A arqueologia mostrou-nos que a utilização da folha da coca é já muito antiga, tendo sido encontrados vestígios do seu consumo no Equador e no Peru datados de 2500 A.C.. A planta Erythroxylon Coca tem origem na América do Sul, nas regiões altas dos Andes. Foram os índios bolivianos Aymara, conquistados pelos Incas no século X, que começaram a utilizar a palavra “coca” que significa “planta”. Nos séculos XII e XIII, a coca deu origem a inúmeros confrontos, até que os Incas, em 1315, conseguiram o seu monopólio. Para este povo, a coca era uma planta medicinal e sagrada, incluída, por isso, em rituais religiosos, profecias, casamentos, funerais e nos rituais de iniciações de jovens nobres (“haruaca”). No entanto, a sua utilização não era generalizada, sendo apenas acessível à elite Inca.
Com a descoberta da América, começam a surgir atitudes contraditórias face à coca. Se por um lado a Igreja proibe a sua mastigação, com o intuito de abolir um vício pagão, por outro, quando percebe os benefícios que poderia retirar da manutenção do seu consumo, permite que os índios trabalhassem sob o seu efeito. Um édito de Filipe II de Espanha legaliza o uso da coca, generalizando-se o consumo a toda a população nativa. A coca chega mesmo a tornar-se um substituto da comida. Neste seguimento, multiplicam-se as referências ao consumo de coca por viajantes e cronistas, que lhe atribuem benefícios medicinais e estimulantes. Apesar disso, os espanhóis não exploram comercialmente este produto, ao contrário do que aconteceu com o tabaco e o quinino.
Em 1580, Monardes descreve a planta da coca pela primeira vez. No entanto, esta continua a ser exclusiva da América do Sul. Só em 1750 é que são enviadas as primeiras plantas para a Europa pelo botânico Joseph Tussie.
Em 1858, Nieman e Wolter isolam o princípio ativo responsável pelos efeitos da planta, a cocaína, tendo o interesse por esta substância aumentado a partir desta altura. Foi inicialmente usada como medicamento, após foi rapidamente comercializada em grande escala, passando a ser constituinte de vários produtos como o vinho tónico de Angelo Mariani (Vin Mariani), remédios caseiros ou mesmo da Coca-Cola (o que se verificou durante 17 anos). A cocaína passou a ser o remédio de eleição para quase todas as doenças.
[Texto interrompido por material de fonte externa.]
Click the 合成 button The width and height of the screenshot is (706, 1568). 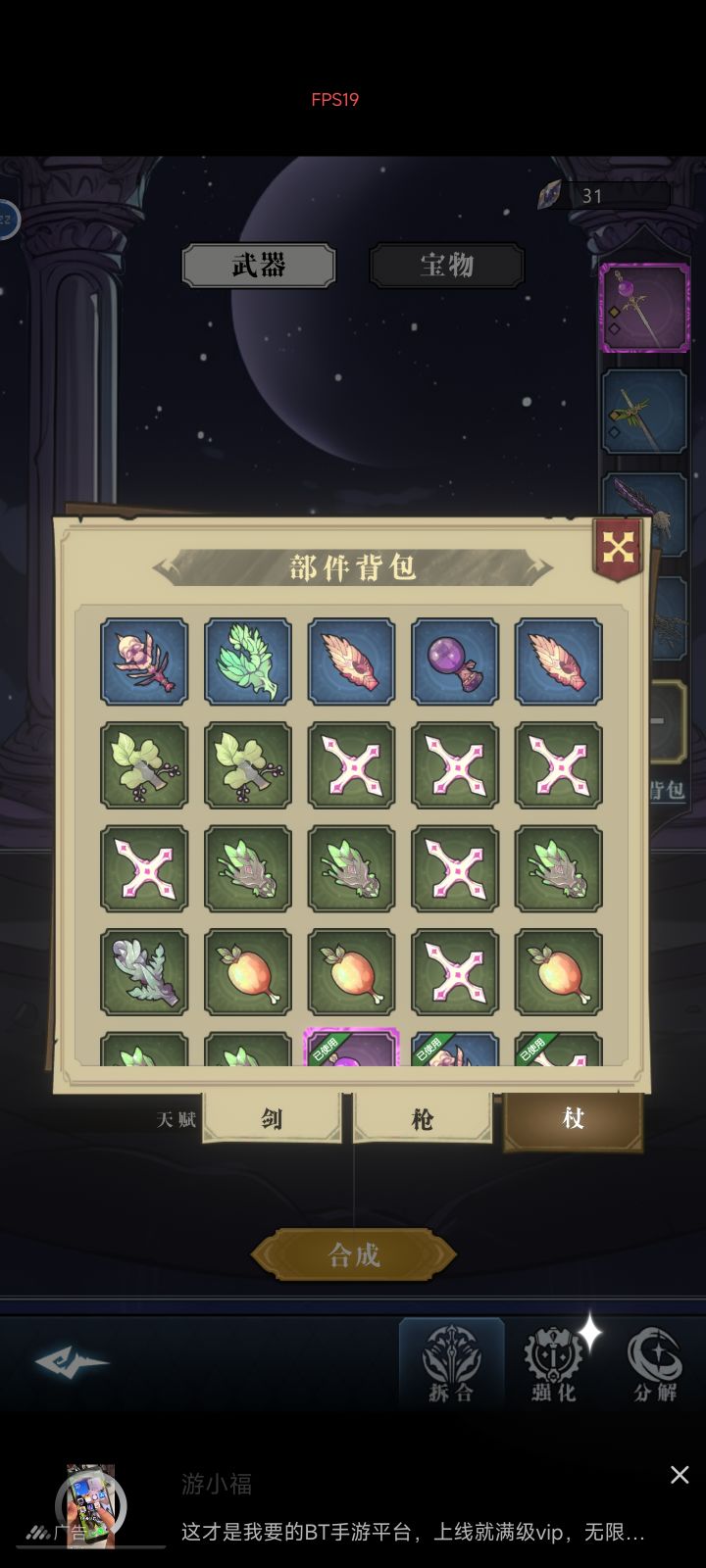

Personalidades como Sir Arthur Conan Doyle (criador do famoso detetive Sherlock Holmes), Júlio Verne, Thomas Edison, o Papa Leão XIII, Rei William III, Alexandre Dumas, R. L. Stevenson e por aí adiante, tornam-se seus convictos defensores.
Freud, após a ter experimentado e feito a revisão da literatura disponível sobre o assunto, contribui para provar a sua função de anestésico local, recomendando-a inclusivamente para problemas como a depressão, perturbações digestivas, asma, estimulante, afrodisíaco, etc. A medida que se vão observando os efeitos negativos do consumo de cocaína e após a publicação sobre "heroinomania" de Louis Lewin, Freud (1885) reformula a sua posição e começa a trabalhar o conceito de toxicomania, publicando também os "apontamentos sobre a ânsia de cocaína". Entre 1885 e 1890, a literatura médica apresenta mais de 400 relatos de perturbações físicas e psíquicas devido ao consumo desta subtância. Dado que muitos deles se referiam a pessoas a quem tinha sido administrada cocaína como antídoto para a morfinomania, as duas drogas (cocaína e morfina), apesar de possuírem efeitos muito diferentes, começam a ser confundidas e regulamentadas, a nível internacional, de igual forma.
O recurso à cocaína como anestésico local em cirurgia ocular e otorrinolaringológica generalizou-se, tendo sido, mais tarde, substituída por equivalentes mais seguros.
De uma forma mais acentuada nos anos 20, verificou-se nos países ocidentais uma grande surto no consumo de cocaína por aspiração nasal. Foram necessárias medidas de controle internacionais e a Segunda Guerra Mundial para que a magnitude desta epidemia começasse a sofrer uma redução. Até aos anos 70, o consumo manteve-se bastante marginal, altura a partir da qual a cocaína começou a ser associada à imagem de êxito social (nos Estados Unidos). Tal fato, voltou a acentuar o consumo, que se generalizou às diferentes classes sociais e teve forte aceitação entre consumidores de outras drogas como a heroína, álcool ou anfetaminas, tornando-se num grave problema de saúde pública.
No nosso país, os anos 80 marcam o aparecimento da cocaína no mercado negro. Inicialmente uma droga de elite, rapidamente sofreu uma banalização e generalização do seu consumo.